PT Bank Central Asia Tbk (BBCA) atau BCA mengumumkan perubahan pengendalinya. Emiten perbankan swasta raksasa itu kini memiliki pengendali tunggal.
Sebelumnya, pengendali BBCA dipegang oleh perusahaan holding investasi PT Dwimuria Investama Andalan (DIA) yang dipimpin dua anggota keluarga Hartono yakni Michael Bambang Hartono dan Robert Budi Hartono. Namun, Sekretaris Perusahaan BCA, Rudy Budiartjo mengatakan, kini Budi Hartono menjadi pengendali BCA satu-satunya.
“Sehubungan dengan telah meninggal dunianya Alm Bambang Hartono, maka terdapat perubahan pemegang saham pengendali PT DIA menjadi Robert Budi Hartono,” tulis Rudy dalam keterbukaan informasi BEI, dikutip pada Senin (3/8).
Adapun persentase kepemilikan saham Robert Budi Hartono di PT DIA tidak berubah yaitu 51% dari modal ditempatkan dan disetor PT DIA.
Baca juga:
- ETF Emas dan Era Baru Berburu Logam Mulia di Lantai Bursa
- XLSmart Ungguli Telkomsel dan Indosat, Internet Paling Ngebut Versi Opensignal
- Rupiah Menguat usai Trump Batalkan Serangan ke Iran
Michael Bambang Hartono lahir pada 1939. Ia adalah salah satu tokoh pengusaha terbesar dan terkaya di Indonesia. Ia dikenal sebagai pendiri dan pemimpin utama Grup Djarum, salah satu perusahaan rokok terbesar di Indonesia. Bambang Hartono bersama saudaranya, Budi Hartono mulai membangun usaha keluarga yang awalnya bergerak di bidang perdagangan dan industri kecil.

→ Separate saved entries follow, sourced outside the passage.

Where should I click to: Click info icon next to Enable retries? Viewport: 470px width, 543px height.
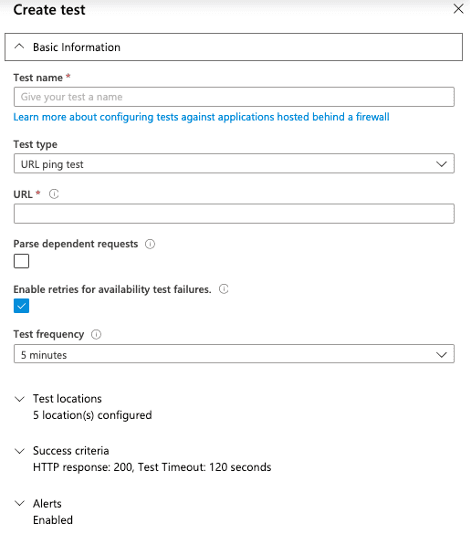pos(224,289)
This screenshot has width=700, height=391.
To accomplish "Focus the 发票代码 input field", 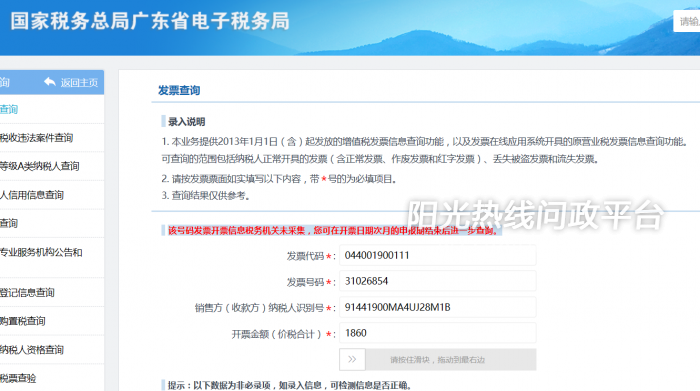I will click(438, 255).
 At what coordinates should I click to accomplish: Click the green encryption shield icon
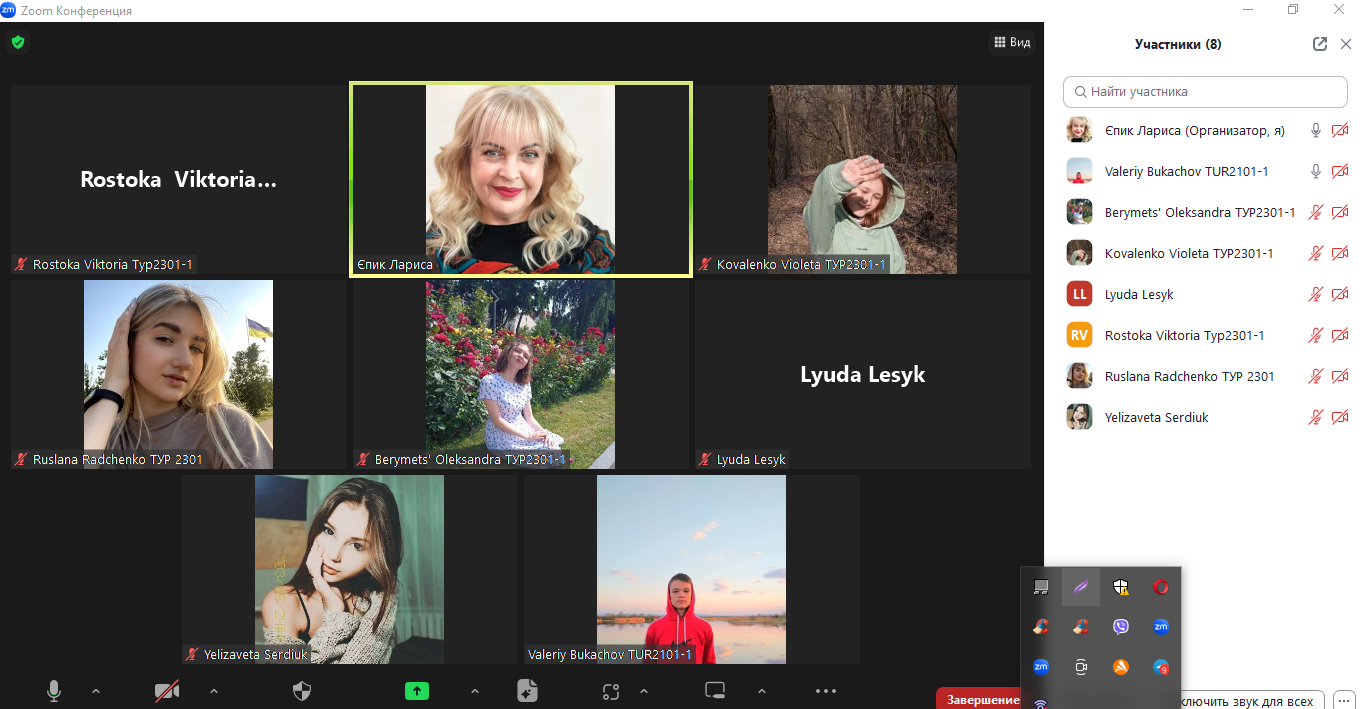[18, 42]
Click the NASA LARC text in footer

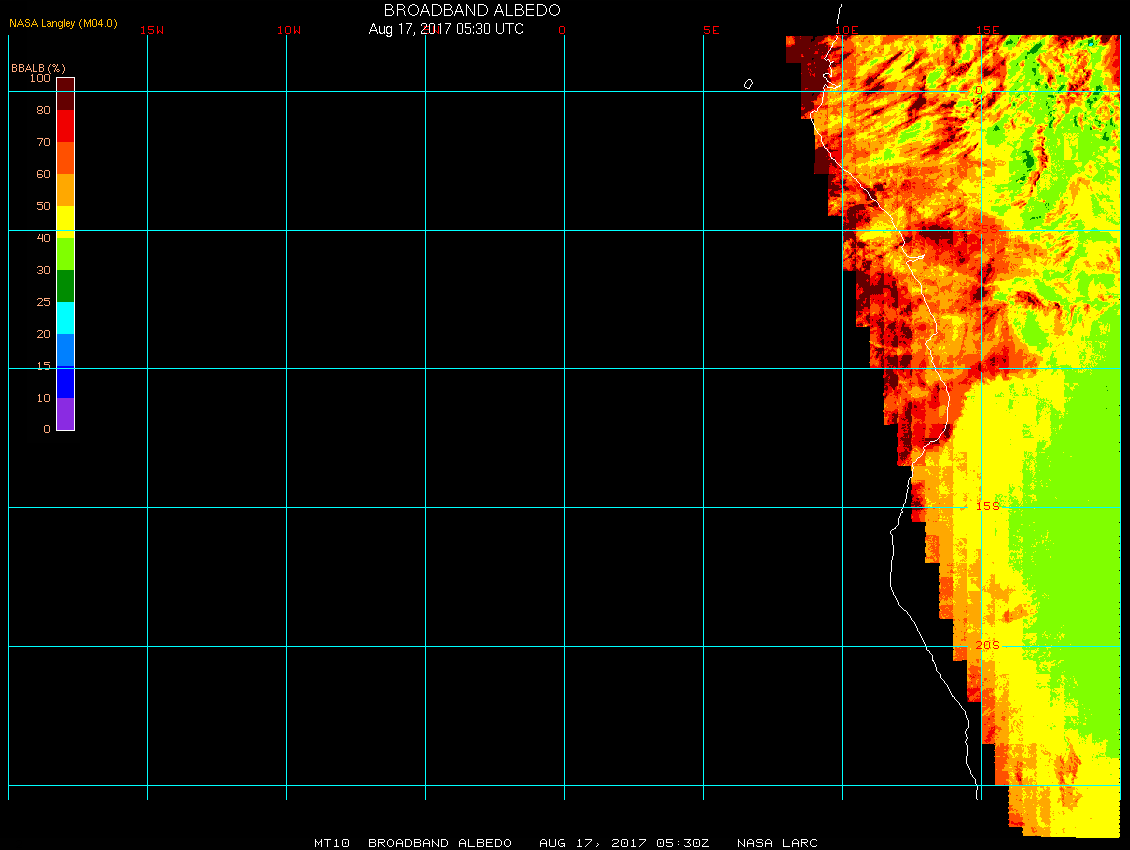(x=777, y=843)

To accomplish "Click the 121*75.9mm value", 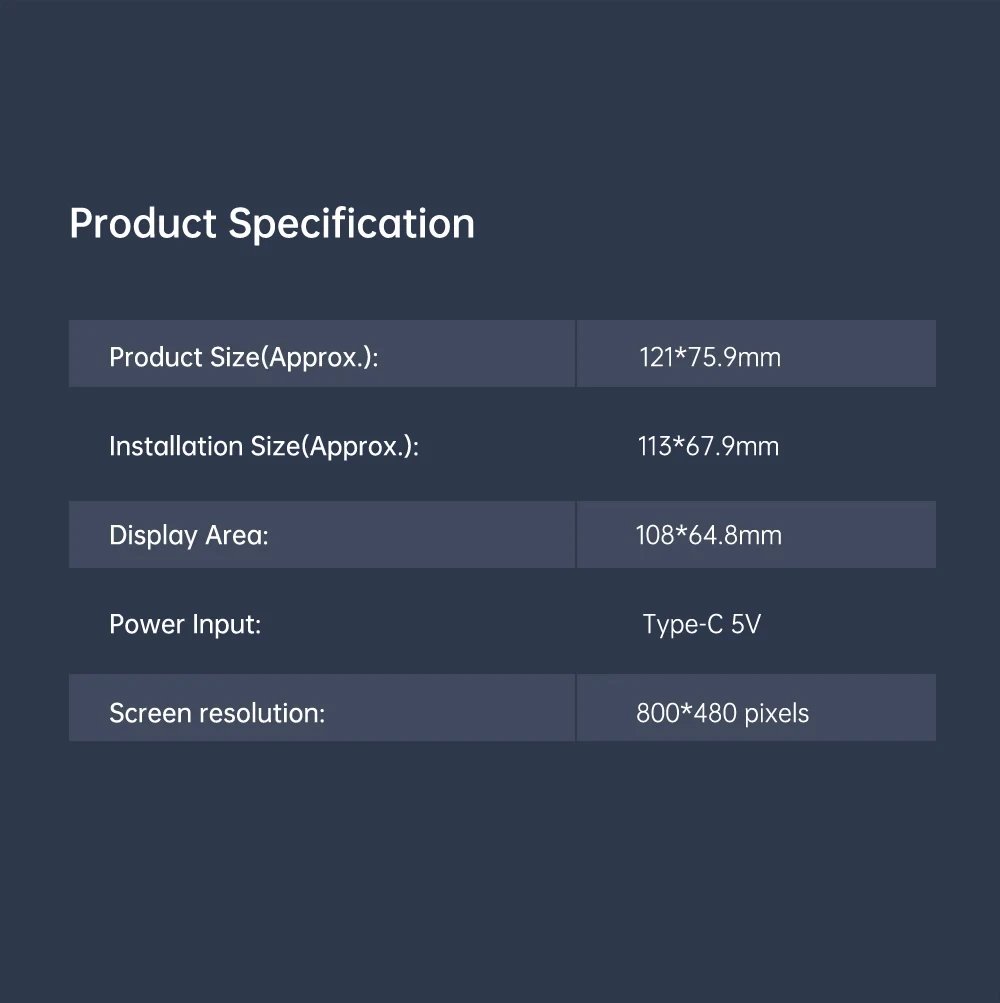I will click(x=710, y=357).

Seiring waktu, mereka memfokuskan usaha mereka di industri rokok dan memperluas portofolio bisnisnya. Selain industri rokok, Bambang dan Djarum juga memperluas usaha ke bidang lain seperti perbankan, properti, dan teknologi. Beberapa gurita bisnis Djarum antara lain BCA, Polytron, mal Grand Indonesia, Blibli, Mola, Bakmi GM, hingga klub sepak bola Italia, Como.
Adapun hingga 31 Juli 2026, berdasarkan data kepemilikan saham hingga 1% yang diterbitkan Bursa Efek Indonesia (BEI), pengendali utama PT Bank Central Asia Tbk (BBCA) PT Dwimuria Investama Andalan menggenggam 67,73 miliar saham atau setara 54,94% dari total saham perseroan.
Selain itu, PT Tricipta Mandhala Gumilang menggenggam dengan kepemilikan 1,31 miliar saham atau 1,07% dan PT Caturguwiratna Sumapala sebanyak 1,26 miliar saham atau 1,02%. Lalu, Anthoni Salim tercatat memiliki saham BBCA hingga 1,41 miliar saham atau 1,15%.
Kinerja BBCA hingga Semester I 2026
BCA mencatatkan penyaluran kredit sebesar Rp 1.036 triliun hingga semester pertama 2026. Angka tersebut tumbuh 8% secara tahunan atau year on year (YoY). Capaian itu juga menjadi yang pertama kalinya portofolio kredit BCA menembus level Rp 1.000 triliun.
Pertumbuhan kredit didukung pendanaan yang solid. Dana giro dan tabungan (CASA) meningkat 10,2% YoY menjadi Rp 1.082 triliun. Sementara total dana pihak ketiga (DPK) naik 7,9% YoY menjadi Rp 1.284 triliun.
Porsi current account saving account (CASA) atau dana murah mencapai 84,3% dari total DPK, sehingga cost of fund tetap terjaga di level yang rendah. Adapun rasio loan at risk (LAR) sebesar 4,9% dan non-performing loan (NPL) sebesar 1,9%.
Di sisi profitabilitas, BCA bersama entitas anak membukukan laba bersih sebesar Rp 29,5 triliun hingga semester pertama 2026. Sementara itu, penyaluran pembiayaan hijau atau green financing tumbuh 19% YoY menjadi Rp 123 triliun.